It made great…

27.04.18 Publication:

It made great television, for the place where the leaders of North and South Korea met on April 27th, the so-called De-Militarized Zone on the border between the two Koreas, is highly militarized, rather spooky and very menacing. So in such a place all the talk of peace, as Kim Jong-un became the first ever North Korean leader to set foot in South Korea, cannot be anything other than welcome. But whether it is meaningful is a quite different matter.

Behind the smiles and newly found camaraderie, several points need to be borne in mind. One is that during 2017 alone, North Korea conducted 18 tests of ballistic missiles, the latest on November 28th, and one test of a nuclear weapon, on September 3rdlast year. Another is that last year North Korean agents murdered Kim Jong-nam, the half-brother of Kim Jong-un, using a nerve agent in the highly public space of Kuala Lumpur airport in Malaysia. And in November last year a North Korean soldier attempting to defect across the De-Militarized Zone was shot dead by his colleagues.

The North Korean regime may be good at smiling for the cameras, and talking about peace, but it is a far from pleasant or peaceable regime. Meanwhile the real negotiating counterpart for Mr Kim will be President Donald Trump of the United States, with whom a summit meeting, which will be even more historic in nature, is planned for late May or June. President Trump has talked of raining down “fire and fury” on North Korea, and has recently appointed a very hardline new National Security Advisor, John Bolton.

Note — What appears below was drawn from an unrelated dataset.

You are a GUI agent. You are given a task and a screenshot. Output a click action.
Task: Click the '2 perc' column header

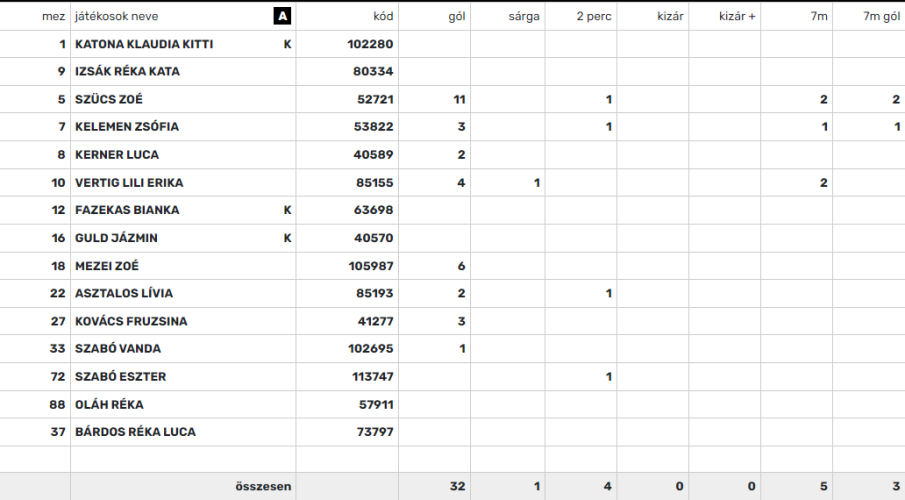[x=594, y=16]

The fundamental question remains unanswered: what are the main protagonists in the Korean peninsula willing to offer in return for peace? When the Korean War between North Korea, South Korea, China and the USA came to an end in 1953, no peace treaty was signed. There has just been an uneasy ceasefire ever since, punctuated by occasional killings on both sides.

Everyone claims that their goal is denuclearisation. The presidents of North and South Korea, Kim Jong-un and Moon Jae-in, agreed at their summit to work to rid the peninsula of nuclear weapons and to try to sign a peace treaty by the end of 2018. This fits in with China’s desires for stabilisation on the peninsula (and so on China’s eastern border), and with President Moon’s long-held belief in diplomacy rather than any military solutions.

As a result, this summit will be viewed favourably in Asia. But it will still be viewed sceptically, even in the major neighbouring powers of China and Japan.

It is not credible that North Korea would be willing to give up its nuclear weapons cheaply. After all, it has spent half a century developing them, and achieved its goal of demonstrating its capability to strike the continental United States with a nuclear warhead only last December. It is under strict international economic sanctions, but no evidence has emerged that this is causing an unusual level of suffering, either for the North Korean people or the regime.

Kim Jong-un’s true demands will emerge only when he meets Donald Trump. They are likely to involve a programme of denuclearisation on both sides of the border, and with it a programme of withdrawal of US military forces. America has always been studiously ambiguous about whether its forces in either South Korea or Japan have been nuclear-armed. And its experience of talks with Kim’s predecessors during the 1990s and 2000s has taught it to be highly sceptical of North Korean promises of moratoriums on testing or suspension of production of nuclear materials.

So the stage is set for President Trump to demand a process of verification of denuclearisation that Kim is unlikely to accept, and for Kim to demand a process of US withdrawal from South Korea that Trump will be unable to accept.

This does not mean that either the summit between the two Korean leaders or between Kim and Trump will necessarily prove to have been a waste of time. They could lead to agreement on processes for future talks and for de-escalation of tensions that could help stabilise the situation.

Such processes would, however, be tantamount to an American recognition that North Korea has joined the world’s ranks of nuclear-weapons states and that in the long-term the only sensible response will be one of containment and deterrence, just like during the Cold War between the US and the Soviet Union. If that were to occur, China would undoubtedly feel pleased, for the US would have been forced to accept reality and to cease threatening a war into which China would inevitably be drawn.

For that reason, it is important to recognise that another, much more dangerous outcome is also still possible. If President Trump and his team conclude that Kim Jong-un is simply being intransigent, or even worse is just faking his apparent desire for peace, then the US may decide to use a pre-emptive military strike on North Korean nuclear facilities in order to push Kim to negotiate properly. War may come back on to the table.

If that were to happen, the consequences would be unknowable. So the rest of the world, and all the Koreas’ neighbours, must hope and pray that such an outcome does not arrive.